What about marking the "serialisation" as invalid or something, and requesting a full reparse from some point? (I was going to reference the TextMate parser here, but then saw it doesn't even try to match anything. So no more suggestions).
I guess there's two main parts to this question; how to handle arbitrary depth / size, and how to make it still be fast.
Would it be possible (or a good idea) to allocate memory for each custom tag, and make the serialiased buffer point to this memory? That way, the size wouldn't matter and it could consistently handle a certain depth.
Would it be possible (or a good idea) to allocate memory for each custom tag, and make the serialized buffer point to this memory? That way, the size wouldn't matter and it could consistently handle a certain depth.
We could do that, but the question is when to clean up those separately-allocated custom tag names. In the process of editing, there would be a lot of intermediate states where you had a different custom tag name, like:
at, ato, atom, atom-, atom-t, atom-te, atom-tex, ... atom-text-editor
Maybe we could only allocate them separately once you had a matching close tag? It's definitely possible but I'm just not sure it's worth the complexity. Do people ever have very very long tag names? I think they're always going to be around 20 characters or less in practice.
However, it does not store whether it discarded tags or not. This leads to closing tags being marked as erroneous, even when they match. This seems worse than marking invalid endings as valid.
Yeah, that's true. Maybe we should store a "discarded tag count" so that we could always do this?

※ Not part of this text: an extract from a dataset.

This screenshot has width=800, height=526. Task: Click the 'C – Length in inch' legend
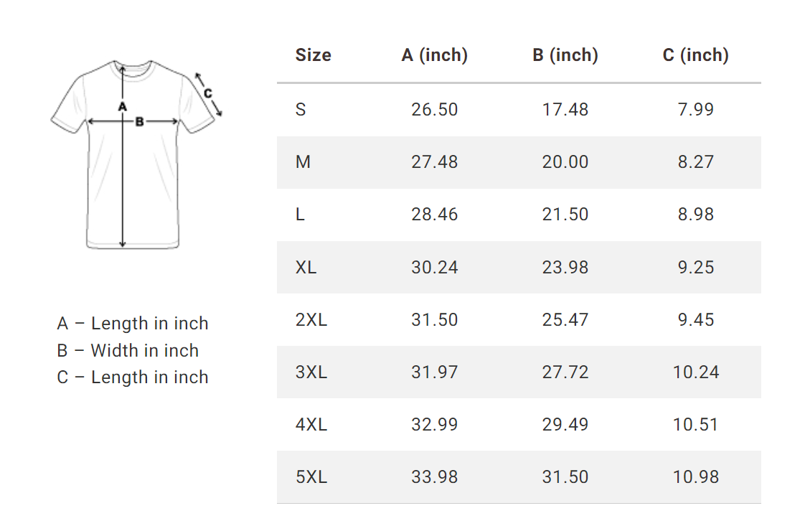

Do people ever have very very long tag names?
I don't even use HTML (currently). I'm just trying to make the parser as general as possible. I agreee that long names are very unlikely to be used, but I also think this parser should have the capacity to support arbitrarily nested and tagged HTML, without a hard limit.
If memory allocation is allowed, then another idea is to treat the buffer as a linked list; mark at the end whether it stops there, or continues at another location (potentially repeated, though a limit could be enforced). My concern there was if a serialised buffer is always deserialised, as it could cause a memory leak if not.
On the Tree-sitter side, maybe it could look for a method to request a larger buffer size, up to some limit? This way, sane HTML works as it does currently, but it would be able to accommodate deeper nesting on demand.